▶ [Exercices]:
1. Répondez à ces questions sur l'extrait consacré à La Bayadère :
(a) Dans quel ballet Daniil Simkin a-t-il livré sa prestation ?
(b) Quels deux passages de Petipa figurent parmi les chefs-d'œuvre du ballet classique ?
(c) Qui a créé les décors et costumes de la version de Noureev pour l'Opéra de Paris ?
2. Pouvez-vous citer l'extrait consacré à La Bayadère entre « Les Russes ont » et « pour le public. », bornes incluses ?
+++ Texte cité +++
Même si le coup d’éclat de cette saison parisienne du Saint Petersburg Ballet Theatre aura été sans conteste l’ahurissante prestation de Daniil Simkin dans Don Quichotte, confirmant que les prodigieuses envolées du lutin sibérien aperçues au cours de galas, n’étaient que des échantillons de ses talents de sauteur et de pirouetteur, La Bayadère, pesante machine qui doit de surcroît fonctionner avec la rude tare de la musique de Minkus, s’est révélée bien plus séduisante que prévue. Et la compagnie moins lourdaude que ce qu’on avait aperçu lors de son précédent passage à Paris.
 
Les Russes ont un vrai attachement pour cette œuvre rutilante, chargée de vapeurs orientales de pacotille, et pour laquelle Petipa eut quelques unes de ses idées maîtresses : les Variations de Nikiya et l’étonnant Ballet des Ombres, figurent parmi les chefs d’œuvres du ballet classique, et bénéficient de surcroît d’une fort jolie musique, rares instants de grâce où Minkus a cessé d’écrire pour un cancan parisien ou une reprise de l’école viennoise! Noureev, le premier, en avait gardé un souvenir enchanté et la version qu’il en tira pour l’Opéra de Paris, la magnifiant grâce aux sublimes décors et costumes d’Ezio Frigerio et de Franca Squarciapino, la compliquant aussi de sa mauvaise chorégraphie, continue de faire salle comble, comme un appel magique pour le public.
+++ Données +++
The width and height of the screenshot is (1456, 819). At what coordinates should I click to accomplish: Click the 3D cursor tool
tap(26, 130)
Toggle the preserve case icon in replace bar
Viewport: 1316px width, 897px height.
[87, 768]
+++
+++ Données +++
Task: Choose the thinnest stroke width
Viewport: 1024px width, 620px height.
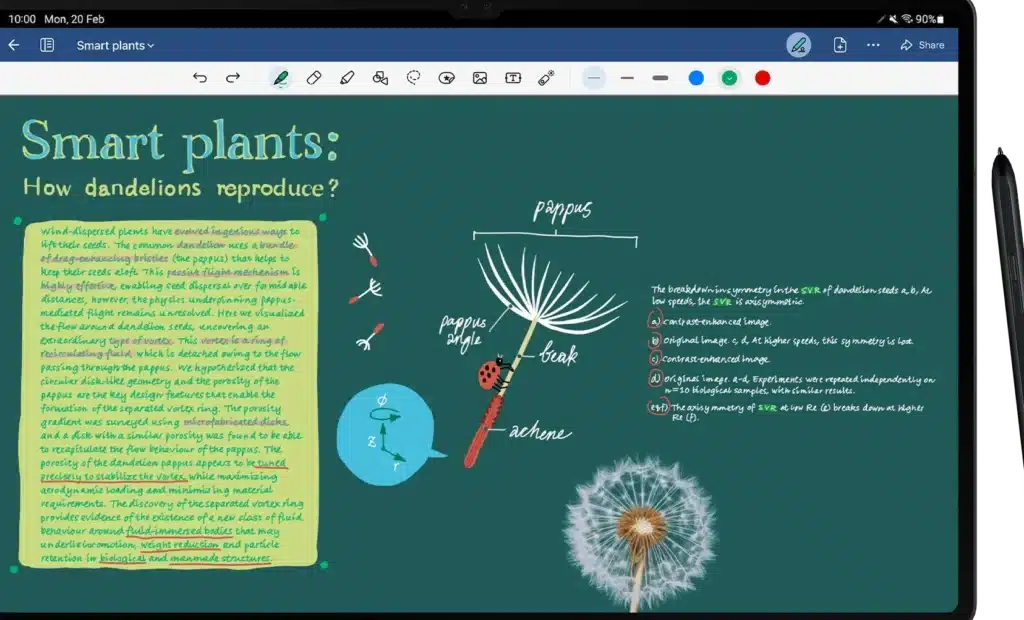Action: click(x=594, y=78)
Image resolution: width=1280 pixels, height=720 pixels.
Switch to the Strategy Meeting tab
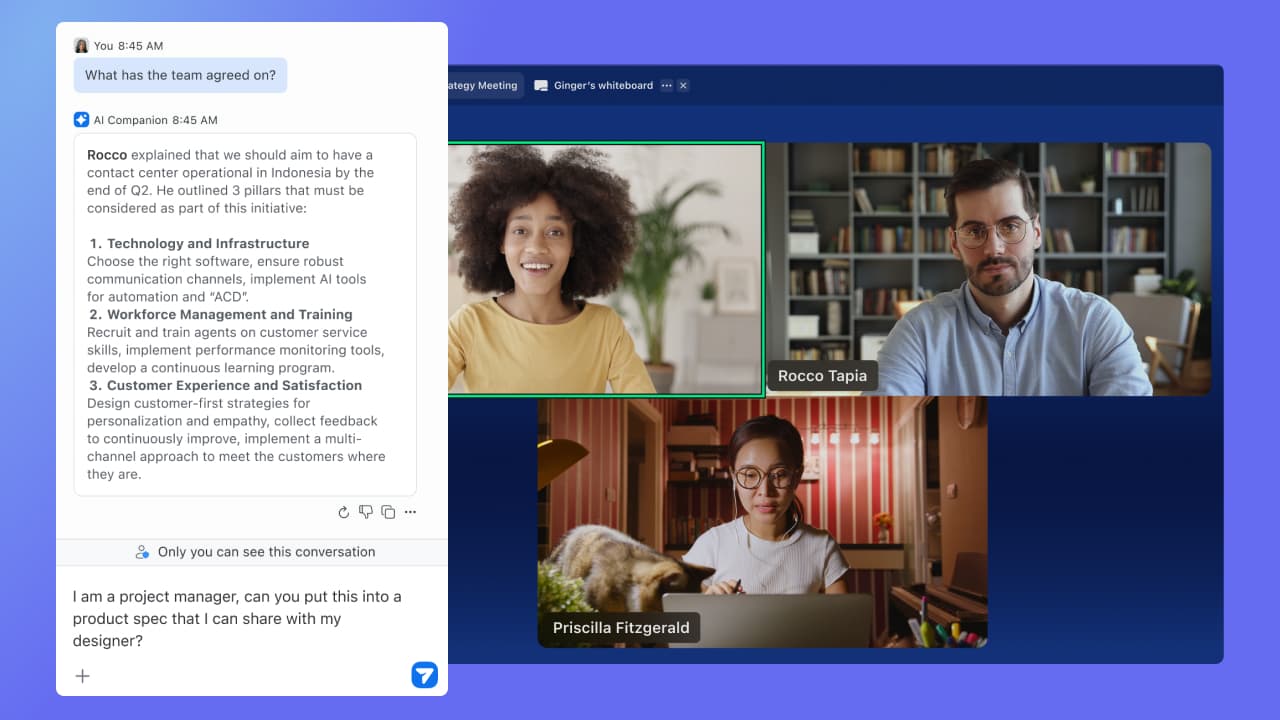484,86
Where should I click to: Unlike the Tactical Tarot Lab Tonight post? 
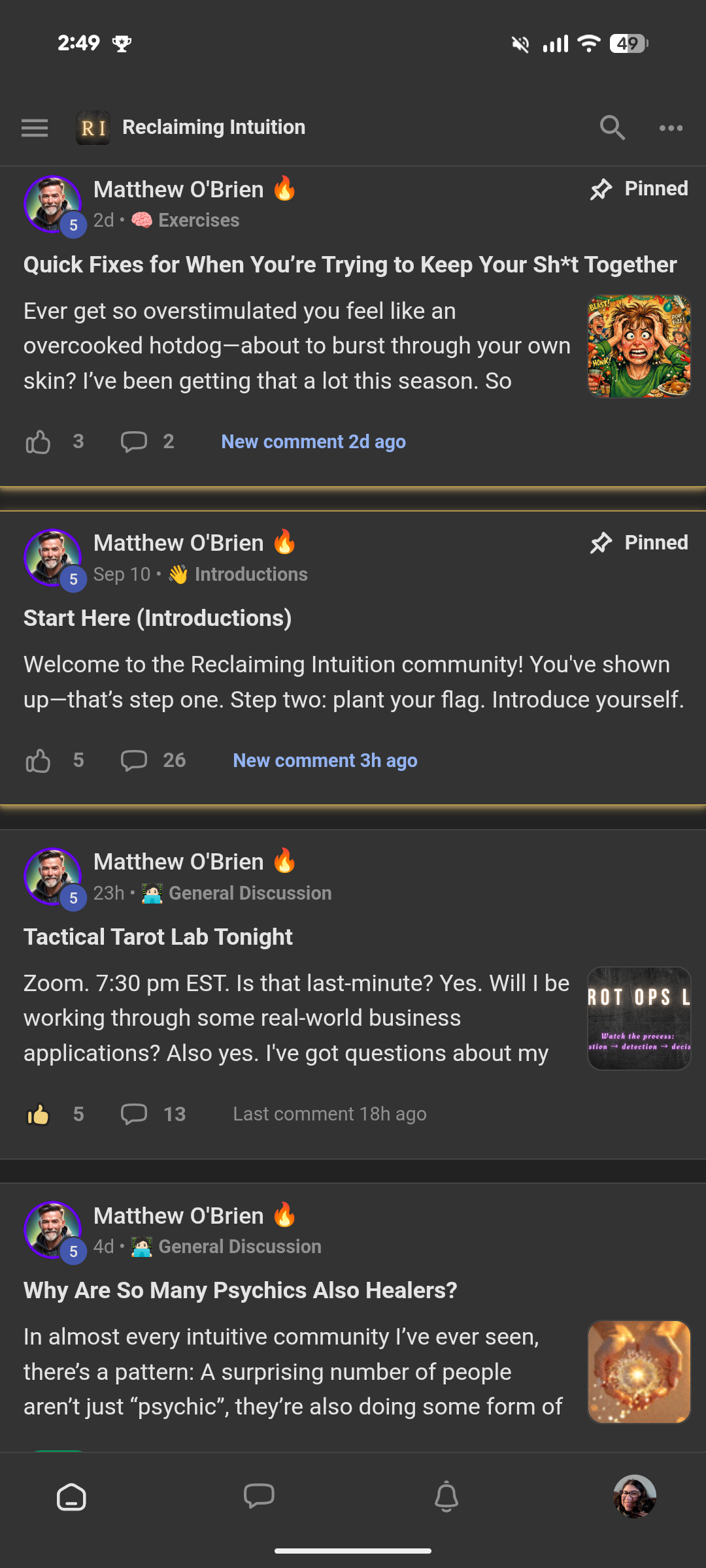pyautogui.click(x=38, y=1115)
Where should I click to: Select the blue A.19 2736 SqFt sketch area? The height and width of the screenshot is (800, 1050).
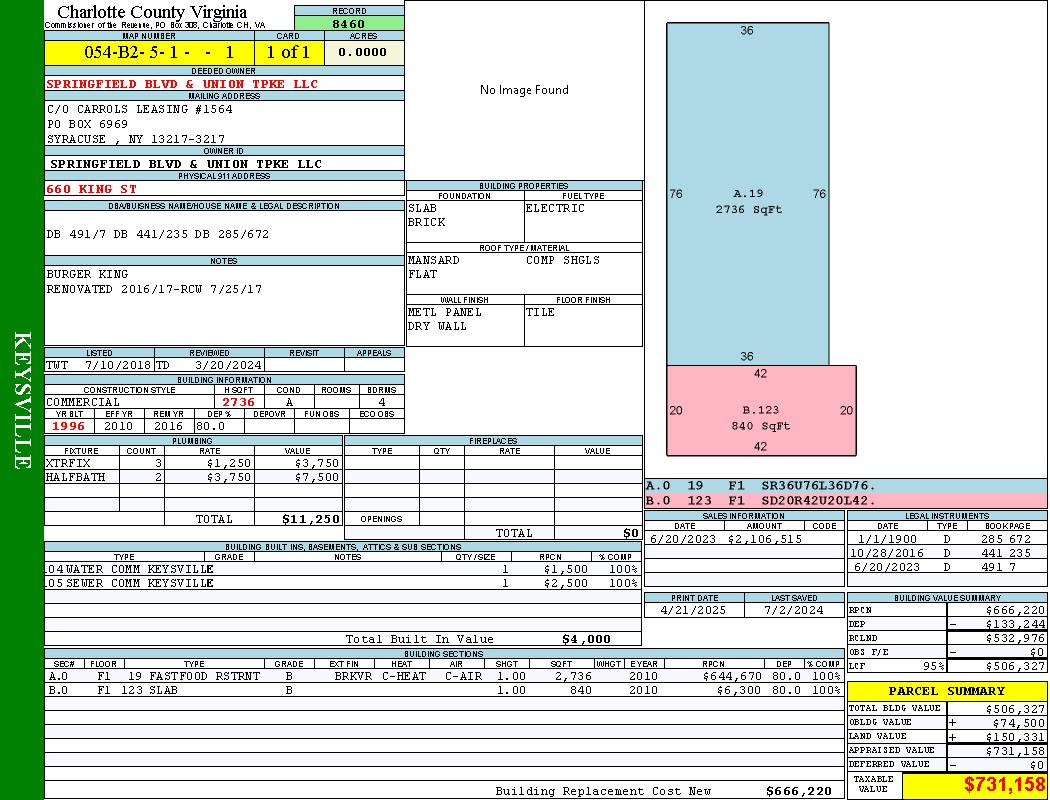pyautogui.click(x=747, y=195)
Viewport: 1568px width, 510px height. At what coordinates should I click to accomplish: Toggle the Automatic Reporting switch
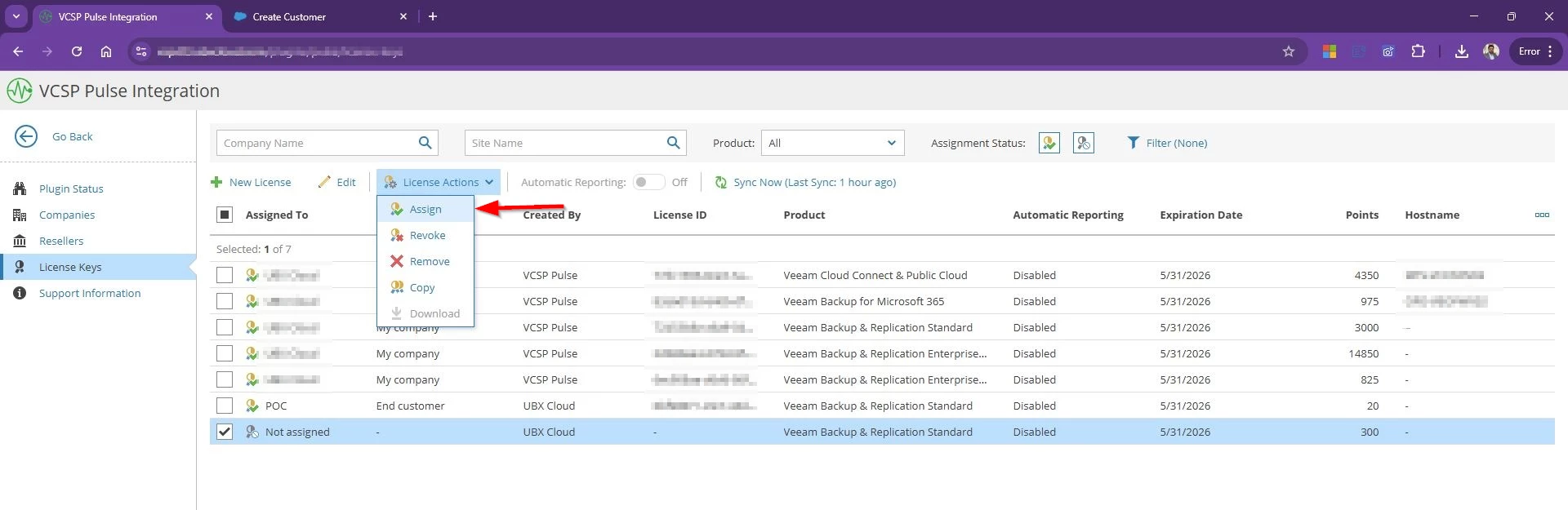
+++
▶ [Les réponses]:
1.
(a) Don Quichotte.
(b) Les Variations de Nikiya et le Ballet des Ombres.
(c) Ezio Frigerio et Franca Squarciapino.

2.
Les Russes ont un vrai attachement pour cette œuvre rutilante, chargée de vapeurs orientales de pacotille, et pour laquelle Petipa eut quelques unes de ses idées maîtresses : les Variations de Nikiya et l’étonnant Ballet des Ombres, figurent parmi les chefs d’œuvres du ballet classique, et bénéficient de surcroît d’une fort jolie musique, rares instants de grâce où Minkus a cessé d’écrire pour un cancan parisien ou une reprise de l’école viennoise! Noureev, le premier, en avait gardé un souvenir enchanté et la version qu’il en tira pour l’Opéra de Paris, la magnifiant grâce aux sublimes décors et costumes d’Ezio Frigerio et de Franca Squarciapino, la compliquant aussi de sa mauvaise chorégraphie, continue de faire salle comble, comme un appel magique pour le public.